━━━━━ PROVIDED INFORMATION
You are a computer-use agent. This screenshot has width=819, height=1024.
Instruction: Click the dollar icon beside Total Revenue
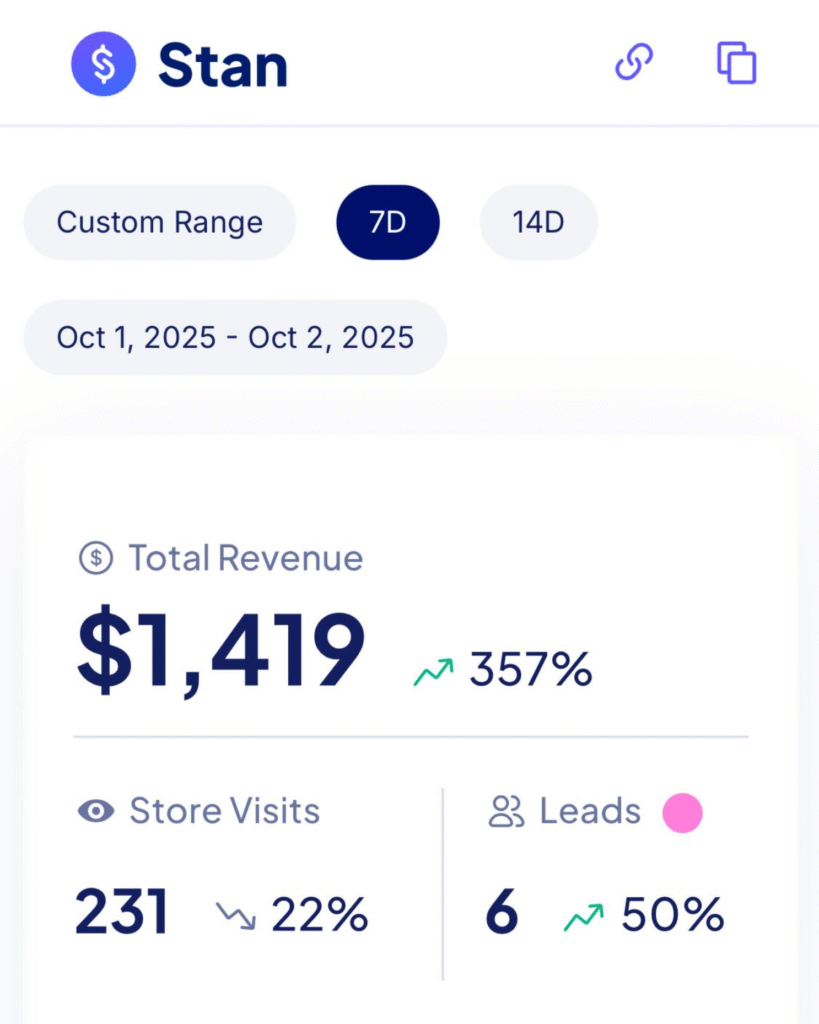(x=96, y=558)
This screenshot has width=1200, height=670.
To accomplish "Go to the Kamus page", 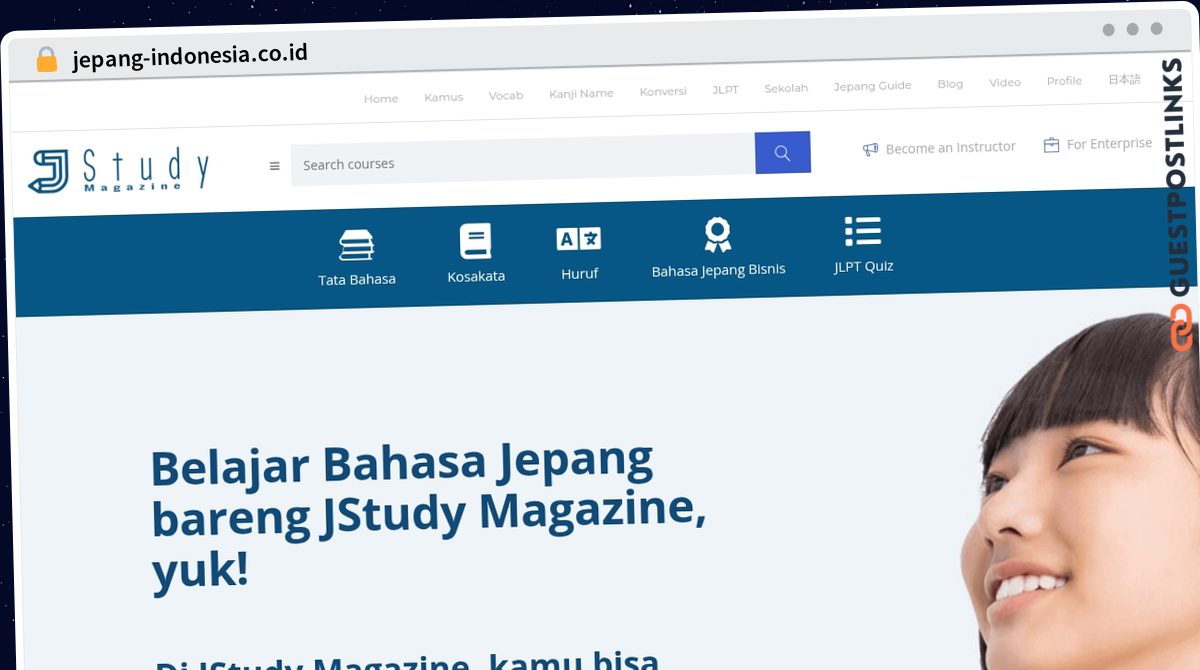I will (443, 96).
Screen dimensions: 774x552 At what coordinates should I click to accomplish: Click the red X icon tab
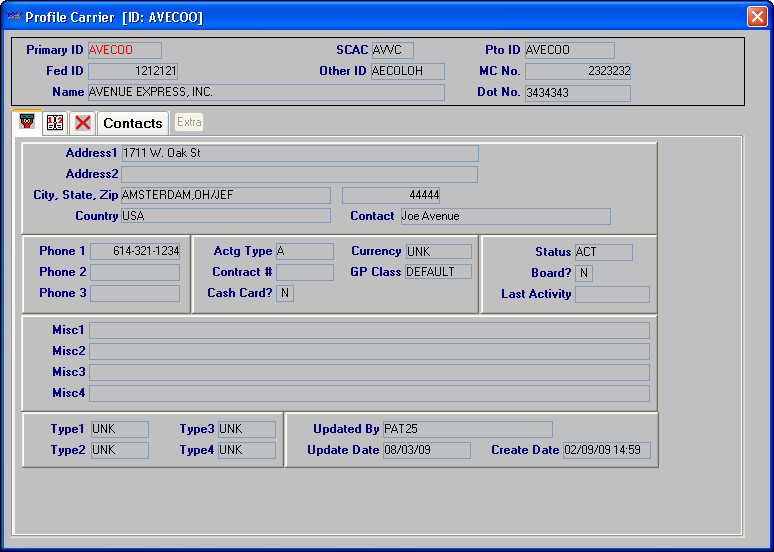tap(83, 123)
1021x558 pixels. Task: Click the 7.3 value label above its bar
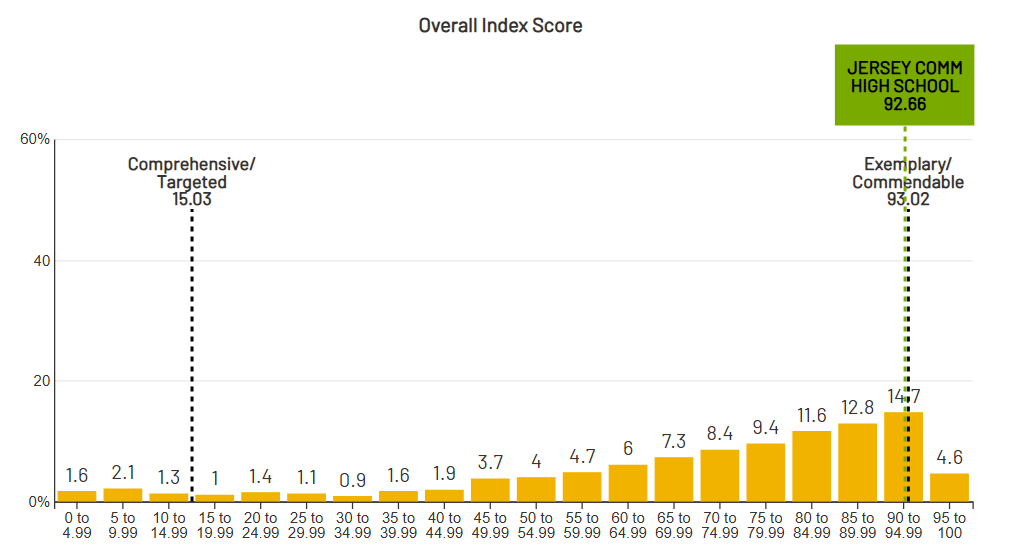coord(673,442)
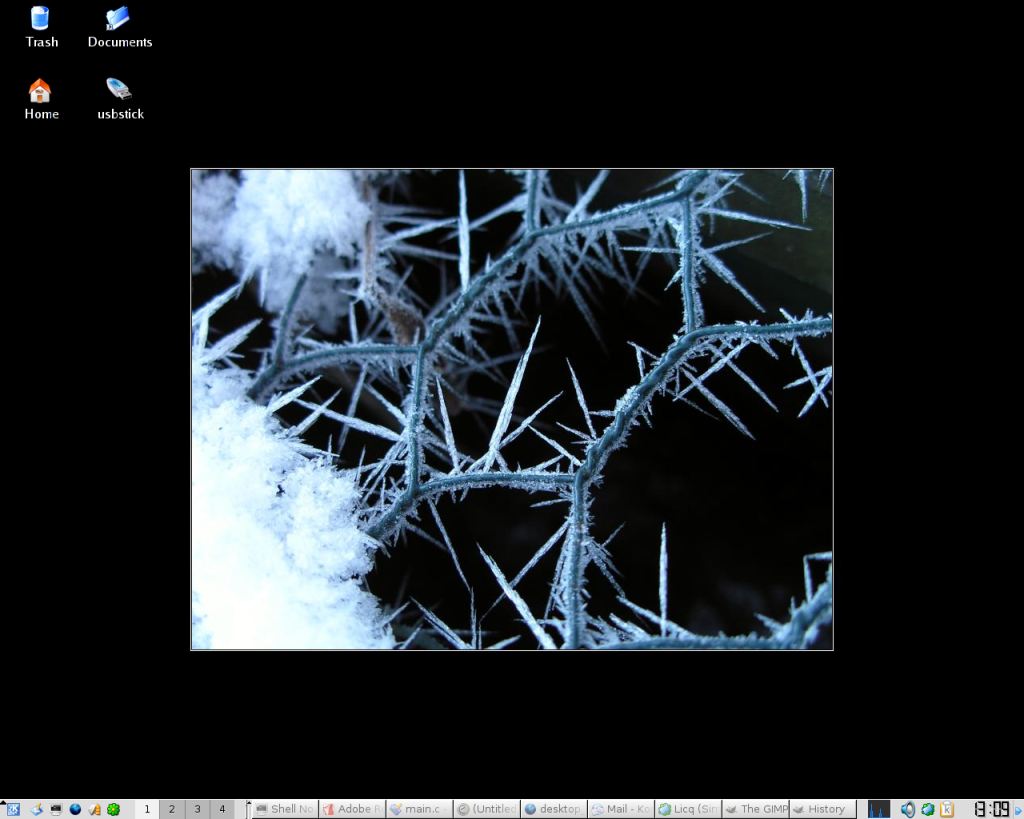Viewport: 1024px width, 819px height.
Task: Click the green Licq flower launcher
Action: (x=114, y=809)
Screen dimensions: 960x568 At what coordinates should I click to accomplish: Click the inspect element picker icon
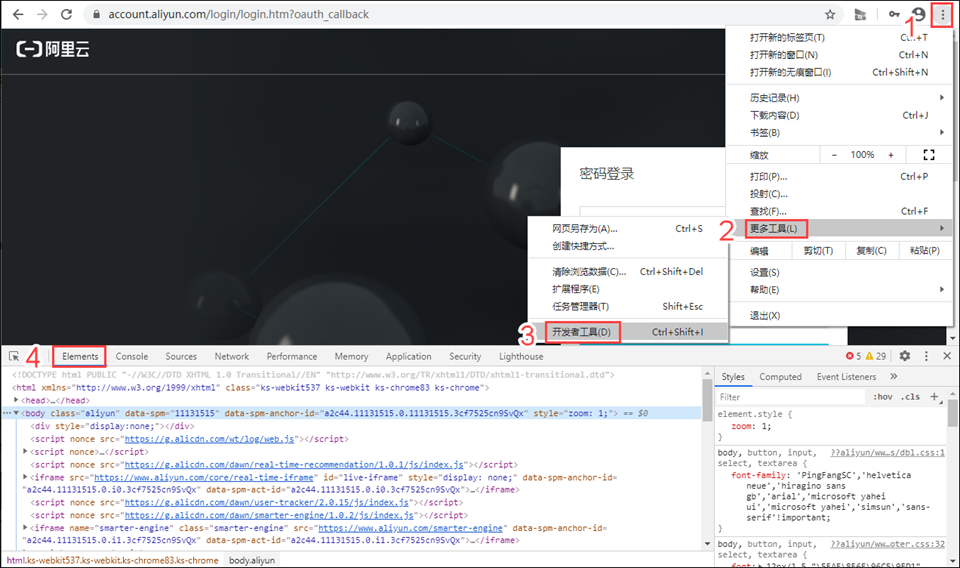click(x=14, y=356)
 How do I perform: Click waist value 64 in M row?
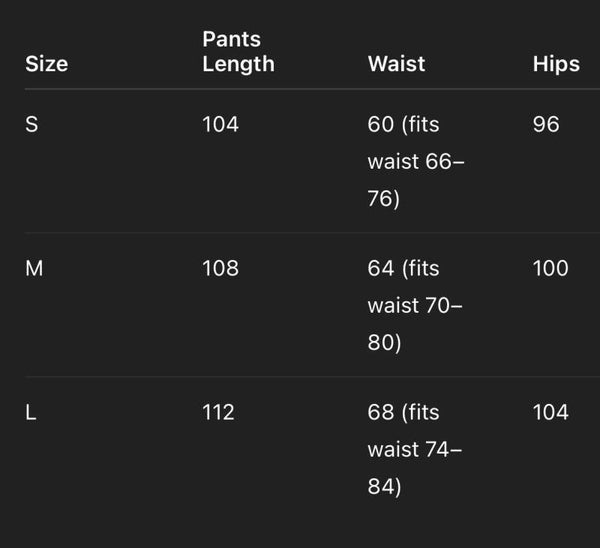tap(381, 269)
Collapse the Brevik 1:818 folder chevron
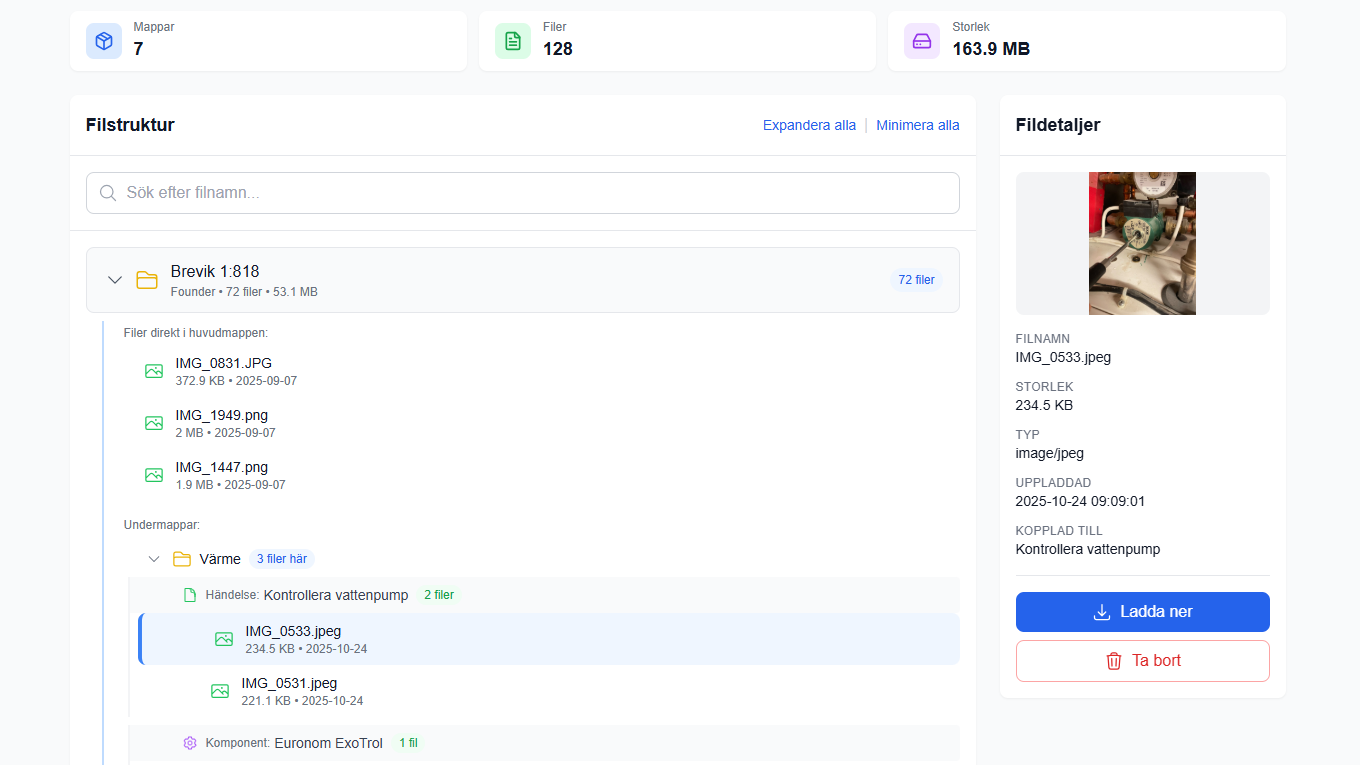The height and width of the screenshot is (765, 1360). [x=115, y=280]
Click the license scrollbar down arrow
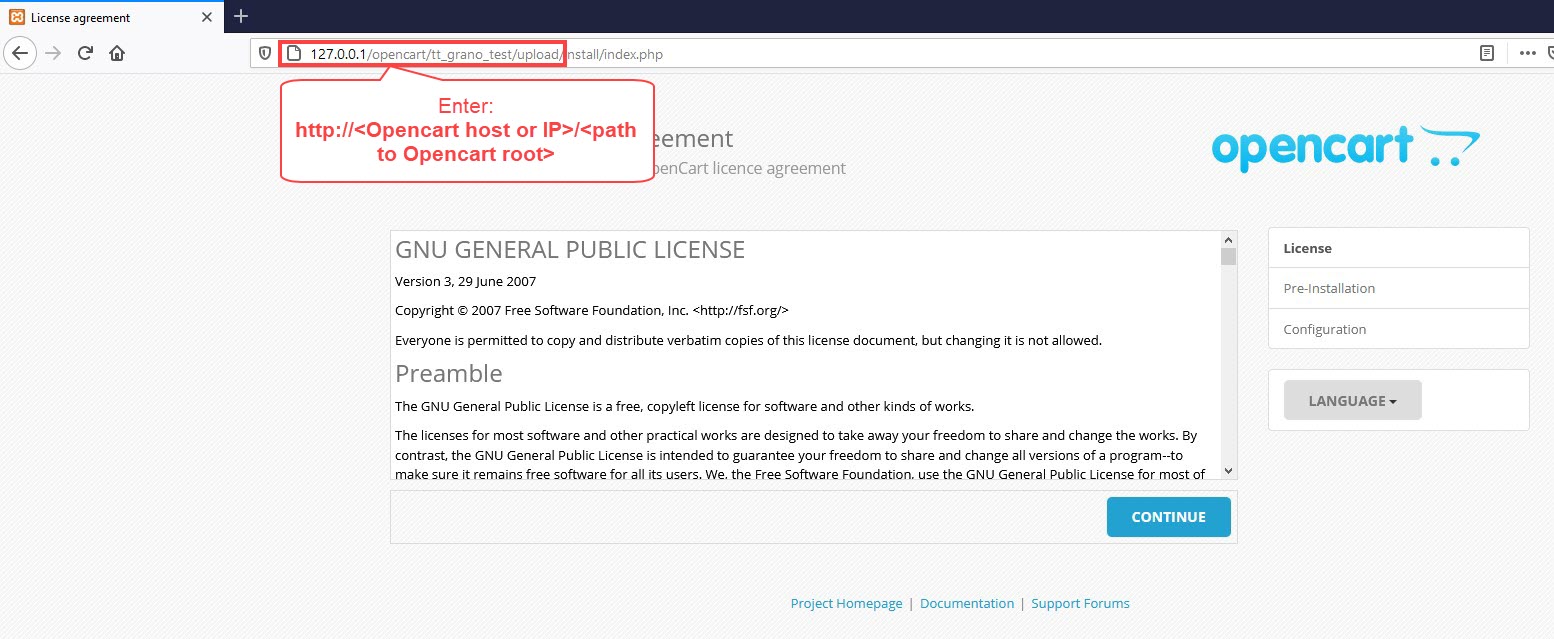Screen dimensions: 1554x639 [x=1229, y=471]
━━━━━━━━━━
**EXERCISE AIM**
With "This" as the word to match, copy each line of the records that has it.

**EXPECTED OUTPUT**
You are a computer-use agent. This screenshot has width=819, height=1024.
This screenshot has width=1200, height=670.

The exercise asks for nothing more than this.